◆ **Problems to work on**:
1. In the TB diagnosis text, what sensitivity did the qPCR show for pulmonary cases?
2. In the TB diagnosis text, rewrite the part from "Diagnosis of EPTB from" up to and including "lupus erythematosus [16,17].", putting "Hansen's disease" in place of "leprosy".
3. Continue the TB diagnosis text from where it stops.

◆ **Selected text**:

↓

Diagnosis of EPTB from tissue samples is usually made by histopathological examination that depends on the presence of granulomatous inflammation and caseous necrosis [15-17]. However; histopatholology does not distinguish between EPTB and infections from other granulomatous diseases such as nontubercular mycobacteria, leprosy, sarcoidosis, and systemic lupus erythematosus [16,17].

Molecular techniques yield rapid results with high sensitivity and shown new vigor in TB diagnosis [15]. Real-time PCR is a novel and robust assay primarily used to quantify the nucleic acid molecules in specimens [18,19]. This technique is advantageous owing to shortened turnaround time, aiding quantification of bacterial load and automation of the procedure reducing hands-on time and decreased risk of cross contamination [19,20]. Because of extremely high sensitivity of PCR, false positivity is also common due to the carry over contamination of amplicon, previous infection or asymptomatic EPTB infection at another site [21,22]. The false positivity of PCR in cases without clinical findings challenges the diagnosis in EPTB cases [23]. Several meta-analyses of commercial Nucleic Acid Amplification Tests (NAATs) have documented sensitivities of 90% to 100% and specificities of 71% to 96% in sputum smear positive samples, but significantly lower sensitivities of 22% to 89% and specificities of 97% to 99% in sputum smear-negative samples [24-26]. For diagnosis of EPTB, performance of NAATs generally is unsatisfactory, signifying pooled sensitivity and specificity of 53% and 95%, respectively for serum, and 30% to 76% and 73% to 99%, respectively for pleural TB [24]. In our study the qPCR was positive in 97/118 (82.2%) with higher sensitivity in pulmonary (90.3%, 95% CI 73-97) than EPTB (76.6%, 95%CI 65.3-85.2). Similarly the specificity for pulmonary disease was 100% compared to EPTB 97.9%. Our study revealed an acceptable positive and negative predictive value of the real time PCR assay [Table/Fig-3]. We adopted a policy to process only those samples with appropriate quality and quantity followed by adequate decontamination when required. The sample collection is most important part for diagnosis of EPTB and we have a system of repeated instructions and training for appropriate sample collection, which has helped increased the positivity of tests. It is noteworthy to mention that, PCR and culture, rather than either test alone could be a useful method to accurately identify TB cases.

↑

Saved entries:
↓

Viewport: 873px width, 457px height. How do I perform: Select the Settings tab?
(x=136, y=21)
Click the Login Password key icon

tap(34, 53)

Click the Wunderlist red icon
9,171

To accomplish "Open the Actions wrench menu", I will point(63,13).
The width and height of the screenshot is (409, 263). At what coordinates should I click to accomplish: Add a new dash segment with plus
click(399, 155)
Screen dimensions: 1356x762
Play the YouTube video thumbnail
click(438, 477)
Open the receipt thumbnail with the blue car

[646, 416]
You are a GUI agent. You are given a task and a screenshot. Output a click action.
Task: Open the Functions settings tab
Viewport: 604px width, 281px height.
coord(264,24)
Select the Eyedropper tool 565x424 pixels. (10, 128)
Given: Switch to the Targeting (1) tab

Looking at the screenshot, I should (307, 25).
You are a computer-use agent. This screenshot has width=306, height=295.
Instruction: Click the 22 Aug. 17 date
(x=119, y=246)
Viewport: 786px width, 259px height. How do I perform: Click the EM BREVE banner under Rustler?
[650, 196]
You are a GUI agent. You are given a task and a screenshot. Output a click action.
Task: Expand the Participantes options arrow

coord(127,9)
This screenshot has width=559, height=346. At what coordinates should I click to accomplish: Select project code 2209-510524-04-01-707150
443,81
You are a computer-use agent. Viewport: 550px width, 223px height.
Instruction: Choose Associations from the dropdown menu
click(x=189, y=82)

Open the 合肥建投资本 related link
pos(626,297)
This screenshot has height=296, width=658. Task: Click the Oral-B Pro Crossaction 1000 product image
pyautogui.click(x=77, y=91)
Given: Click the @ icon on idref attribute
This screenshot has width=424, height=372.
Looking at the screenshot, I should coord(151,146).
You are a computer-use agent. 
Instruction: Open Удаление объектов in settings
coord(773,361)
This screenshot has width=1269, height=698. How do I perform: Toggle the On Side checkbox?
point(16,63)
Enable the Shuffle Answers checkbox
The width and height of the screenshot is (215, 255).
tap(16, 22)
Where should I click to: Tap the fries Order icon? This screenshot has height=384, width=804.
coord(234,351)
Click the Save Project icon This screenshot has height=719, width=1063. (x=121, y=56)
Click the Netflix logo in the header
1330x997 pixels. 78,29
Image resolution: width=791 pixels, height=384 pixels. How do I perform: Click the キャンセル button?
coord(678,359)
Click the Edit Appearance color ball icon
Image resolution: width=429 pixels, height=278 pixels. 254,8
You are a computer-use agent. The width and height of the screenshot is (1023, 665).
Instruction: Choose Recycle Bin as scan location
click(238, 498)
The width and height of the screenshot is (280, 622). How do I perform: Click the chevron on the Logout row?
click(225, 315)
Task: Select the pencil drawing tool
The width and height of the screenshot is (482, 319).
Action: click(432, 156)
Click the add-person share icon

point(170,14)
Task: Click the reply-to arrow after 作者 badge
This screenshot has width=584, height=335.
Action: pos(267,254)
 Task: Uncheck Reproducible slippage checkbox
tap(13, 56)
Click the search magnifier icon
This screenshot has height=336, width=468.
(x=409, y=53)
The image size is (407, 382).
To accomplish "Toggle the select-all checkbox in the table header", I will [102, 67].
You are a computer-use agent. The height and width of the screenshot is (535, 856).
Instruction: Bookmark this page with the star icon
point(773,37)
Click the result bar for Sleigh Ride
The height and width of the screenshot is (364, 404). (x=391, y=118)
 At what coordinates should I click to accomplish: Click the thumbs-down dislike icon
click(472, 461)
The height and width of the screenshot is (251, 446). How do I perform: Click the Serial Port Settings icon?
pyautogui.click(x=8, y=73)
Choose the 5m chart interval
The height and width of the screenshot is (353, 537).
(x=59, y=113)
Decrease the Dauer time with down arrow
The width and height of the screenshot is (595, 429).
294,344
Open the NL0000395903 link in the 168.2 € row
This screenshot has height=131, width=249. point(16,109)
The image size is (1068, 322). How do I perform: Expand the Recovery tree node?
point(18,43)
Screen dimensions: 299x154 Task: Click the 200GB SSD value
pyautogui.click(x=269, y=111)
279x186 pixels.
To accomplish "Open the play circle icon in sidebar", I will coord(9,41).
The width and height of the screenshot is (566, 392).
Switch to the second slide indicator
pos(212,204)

↑

◆ **Results for the exercise**:
1. 90.3% (95% CI 73-97).

2.
Diagnosis of EPTB from tissue samples is usually made by histopathological examination that depends on the presence of granulomatous inflammation and caseous necrosis [15-17]. However; histopatholology does not distinguish between EPTB and infections from other granulomatous diseases such as nontubercular mycobacteria, Hansen's disease, sarcoidosis, and systemic lupus erythematosus [16,17].

3.
Several studies have shown that period prevalence of pulmonary MOTT disease has been highest among Japanese, Chinese, and Vietnamese patients (>300/100,000 persons) and lowest among Native Hawaiians and Other Pacific Islanders (50/100,000) [27,28]. In previous reports, persons identified as Asian American/Pacific Islander were at increased risk for pulmonary MOTT disease, independent of geographic area of residence [27,28]. In an Indian study on MOTT in tertiary care centres in north India, the isolation rate was 62/227 (27.4%) in extra pulmonary samples [29]. Various studies from India showed MOTT prevalence of 17.4% from clinical specimens in patients with fibro cavitary disease and 7.4% from various clinical specimens [30]. In our study the incidence of MOTT disease was 12.71%, isolated from extrapulmonary samples only. Hence, it is necessary to suspect non tubercular mycobacteria in extrapulmonary disease especially with an underlying liver disease. This difference in occurrence of MOTT in extrapulmonary disease needs further evaluation. The studies on MOTT in liver diseases are meagre and more data generation in this subject is needed.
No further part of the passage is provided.